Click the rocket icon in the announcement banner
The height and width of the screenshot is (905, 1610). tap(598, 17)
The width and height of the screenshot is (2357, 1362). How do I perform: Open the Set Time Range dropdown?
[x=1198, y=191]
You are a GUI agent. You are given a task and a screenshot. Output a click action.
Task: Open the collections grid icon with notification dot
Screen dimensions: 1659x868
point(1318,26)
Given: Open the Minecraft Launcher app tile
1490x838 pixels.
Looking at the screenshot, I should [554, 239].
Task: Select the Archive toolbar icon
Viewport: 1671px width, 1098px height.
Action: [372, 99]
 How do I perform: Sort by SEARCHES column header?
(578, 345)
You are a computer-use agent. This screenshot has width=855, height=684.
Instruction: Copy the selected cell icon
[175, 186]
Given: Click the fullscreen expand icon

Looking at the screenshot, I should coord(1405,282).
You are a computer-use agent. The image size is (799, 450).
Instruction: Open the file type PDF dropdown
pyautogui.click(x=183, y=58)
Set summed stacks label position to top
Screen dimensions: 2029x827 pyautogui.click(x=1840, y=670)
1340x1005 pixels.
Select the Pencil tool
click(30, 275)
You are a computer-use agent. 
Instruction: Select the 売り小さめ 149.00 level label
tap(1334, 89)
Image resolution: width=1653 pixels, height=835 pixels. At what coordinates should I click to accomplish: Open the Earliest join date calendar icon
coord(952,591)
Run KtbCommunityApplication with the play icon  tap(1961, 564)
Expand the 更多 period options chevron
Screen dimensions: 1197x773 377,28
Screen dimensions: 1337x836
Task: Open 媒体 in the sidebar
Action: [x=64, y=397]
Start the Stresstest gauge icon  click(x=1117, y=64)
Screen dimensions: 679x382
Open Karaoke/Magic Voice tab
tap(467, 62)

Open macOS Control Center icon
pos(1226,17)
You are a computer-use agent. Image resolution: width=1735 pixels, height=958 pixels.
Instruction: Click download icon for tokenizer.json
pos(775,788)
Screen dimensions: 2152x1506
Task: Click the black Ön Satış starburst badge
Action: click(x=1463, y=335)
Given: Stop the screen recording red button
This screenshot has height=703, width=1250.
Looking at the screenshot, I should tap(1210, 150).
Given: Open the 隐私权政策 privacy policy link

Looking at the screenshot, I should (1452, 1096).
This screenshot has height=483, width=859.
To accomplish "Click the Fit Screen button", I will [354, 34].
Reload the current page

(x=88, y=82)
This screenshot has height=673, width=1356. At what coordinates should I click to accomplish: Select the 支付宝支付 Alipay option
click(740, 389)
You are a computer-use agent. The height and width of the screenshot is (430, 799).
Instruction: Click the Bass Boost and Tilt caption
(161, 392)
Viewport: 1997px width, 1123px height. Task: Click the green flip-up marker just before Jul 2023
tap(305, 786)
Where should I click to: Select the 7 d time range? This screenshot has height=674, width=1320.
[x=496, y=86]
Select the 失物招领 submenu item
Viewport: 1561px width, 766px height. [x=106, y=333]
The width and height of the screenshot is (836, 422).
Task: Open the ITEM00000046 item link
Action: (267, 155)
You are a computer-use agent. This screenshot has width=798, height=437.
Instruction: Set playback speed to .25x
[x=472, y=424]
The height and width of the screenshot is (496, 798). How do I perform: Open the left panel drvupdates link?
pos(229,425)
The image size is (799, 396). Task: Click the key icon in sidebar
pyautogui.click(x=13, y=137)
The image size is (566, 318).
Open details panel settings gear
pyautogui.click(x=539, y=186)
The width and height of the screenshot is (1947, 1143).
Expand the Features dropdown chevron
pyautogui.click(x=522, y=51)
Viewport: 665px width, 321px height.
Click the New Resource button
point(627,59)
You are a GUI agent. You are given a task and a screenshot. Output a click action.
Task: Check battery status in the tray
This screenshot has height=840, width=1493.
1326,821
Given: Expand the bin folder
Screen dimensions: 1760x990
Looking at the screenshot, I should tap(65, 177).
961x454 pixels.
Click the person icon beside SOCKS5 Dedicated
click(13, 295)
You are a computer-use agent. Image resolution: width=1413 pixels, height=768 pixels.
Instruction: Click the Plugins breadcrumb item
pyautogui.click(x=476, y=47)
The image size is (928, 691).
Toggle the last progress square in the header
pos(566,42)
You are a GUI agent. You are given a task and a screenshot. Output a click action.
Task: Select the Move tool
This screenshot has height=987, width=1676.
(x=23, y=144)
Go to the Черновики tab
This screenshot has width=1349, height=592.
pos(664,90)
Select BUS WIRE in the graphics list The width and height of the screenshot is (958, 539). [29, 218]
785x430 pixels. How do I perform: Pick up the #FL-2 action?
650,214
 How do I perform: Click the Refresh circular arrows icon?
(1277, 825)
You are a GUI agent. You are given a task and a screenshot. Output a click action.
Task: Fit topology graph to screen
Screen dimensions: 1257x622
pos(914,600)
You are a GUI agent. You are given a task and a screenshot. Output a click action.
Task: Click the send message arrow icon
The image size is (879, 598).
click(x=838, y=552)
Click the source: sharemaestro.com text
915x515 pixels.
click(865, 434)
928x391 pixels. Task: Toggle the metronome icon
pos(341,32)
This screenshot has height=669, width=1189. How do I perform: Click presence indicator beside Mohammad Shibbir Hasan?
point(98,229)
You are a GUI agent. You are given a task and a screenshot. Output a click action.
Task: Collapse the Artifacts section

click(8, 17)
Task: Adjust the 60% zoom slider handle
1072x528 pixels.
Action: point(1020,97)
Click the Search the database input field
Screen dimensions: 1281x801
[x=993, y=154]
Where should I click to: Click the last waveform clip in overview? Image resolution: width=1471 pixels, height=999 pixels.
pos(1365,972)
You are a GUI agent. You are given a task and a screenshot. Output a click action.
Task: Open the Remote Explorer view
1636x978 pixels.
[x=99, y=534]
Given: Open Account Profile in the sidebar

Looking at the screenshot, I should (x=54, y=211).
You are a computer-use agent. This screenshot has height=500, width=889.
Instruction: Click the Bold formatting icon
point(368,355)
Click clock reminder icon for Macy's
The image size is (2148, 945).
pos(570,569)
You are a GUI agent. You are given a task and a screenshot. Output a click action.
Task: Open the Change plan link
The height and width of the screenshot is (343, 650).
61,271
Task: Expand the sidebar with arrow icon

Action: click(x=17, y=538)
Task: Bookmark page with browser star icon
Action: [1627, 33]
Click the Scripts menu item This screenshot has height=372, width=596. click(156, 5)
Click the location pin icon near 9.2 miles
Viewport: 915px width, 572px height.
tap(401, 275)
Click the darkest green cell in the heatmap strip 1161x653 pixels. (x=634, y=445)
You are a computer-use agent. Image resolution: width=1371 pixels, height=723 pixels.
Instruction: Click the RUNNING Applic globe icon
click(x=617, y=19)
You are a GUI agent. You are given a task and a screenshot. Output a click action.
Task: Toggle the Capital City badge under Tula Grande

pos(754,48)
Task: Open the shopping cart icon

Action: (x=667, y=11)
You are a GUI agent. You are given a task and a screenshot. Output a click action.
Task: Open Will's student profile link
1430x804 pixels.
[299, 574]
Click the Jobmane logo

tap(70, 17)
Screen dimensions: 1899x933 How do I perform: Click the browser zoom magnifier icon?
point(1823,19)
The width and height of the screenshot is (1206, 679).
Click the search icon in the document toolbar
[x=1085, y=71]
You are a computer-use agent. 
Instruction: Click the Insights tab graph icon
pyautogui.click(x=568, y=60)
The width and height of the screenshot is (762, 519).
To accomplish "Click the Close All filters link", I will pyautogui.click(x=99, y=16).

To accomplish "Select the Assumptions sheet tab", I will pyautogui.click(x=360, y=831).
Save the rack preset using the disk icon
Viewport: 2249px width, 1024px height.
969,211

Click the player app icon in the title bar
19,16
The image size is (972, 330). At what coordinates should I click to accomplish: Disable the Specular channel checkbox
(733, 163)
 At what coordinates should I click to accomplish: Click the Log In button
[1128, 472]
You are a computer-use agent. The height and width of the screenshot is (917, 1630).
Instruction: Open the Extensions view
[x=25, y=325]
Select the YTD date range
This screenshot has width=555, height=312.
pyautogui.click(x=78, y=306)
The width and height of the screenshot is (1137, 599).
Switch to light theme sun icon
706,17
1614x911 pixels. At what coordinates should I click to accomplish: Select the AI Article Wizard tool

━━━

*TASK ITEM*
Keep both end lines and retype everything in the records above from the line containing "Task: Check battery status in the tray" through the line containing "Select BUS WIRE", exactly, with nothing else.

*OUTPUT OF THE TASK*
Task: Check battery status in the tray
This screenshot has height=840, width=1493.
1326,821
Given: Expand the bin folder
Screen dimensions: 1760x990
Looking at the screenshot, I should tap(65, 177).
961x454 pixels.
Click the person icon beside SOCKS5 Dedicated
click(13, 295)
You are a computer-use agent. Image resolution: width=1413 pixels, height=768 pixels.
Instruction: Click the Plugins breadcrumb item
pyautogui.click(x=476, y=47)
The image size is (928, 691).
Toggle the last progress square in the header
pos(566,42)
You are a GUI agent. You are given a task and a screenshot. Output a click action.
Task: Select the Move tool
This screenshot has height=987, width=1676.
(x=23, y=144)
Go to the Черновики tab
This screenshot has width=1349, height=592.
pos(664,90)
Select BUS WIRE in the graphics list The width and height of the screenshot is (958, 539). [29, 218]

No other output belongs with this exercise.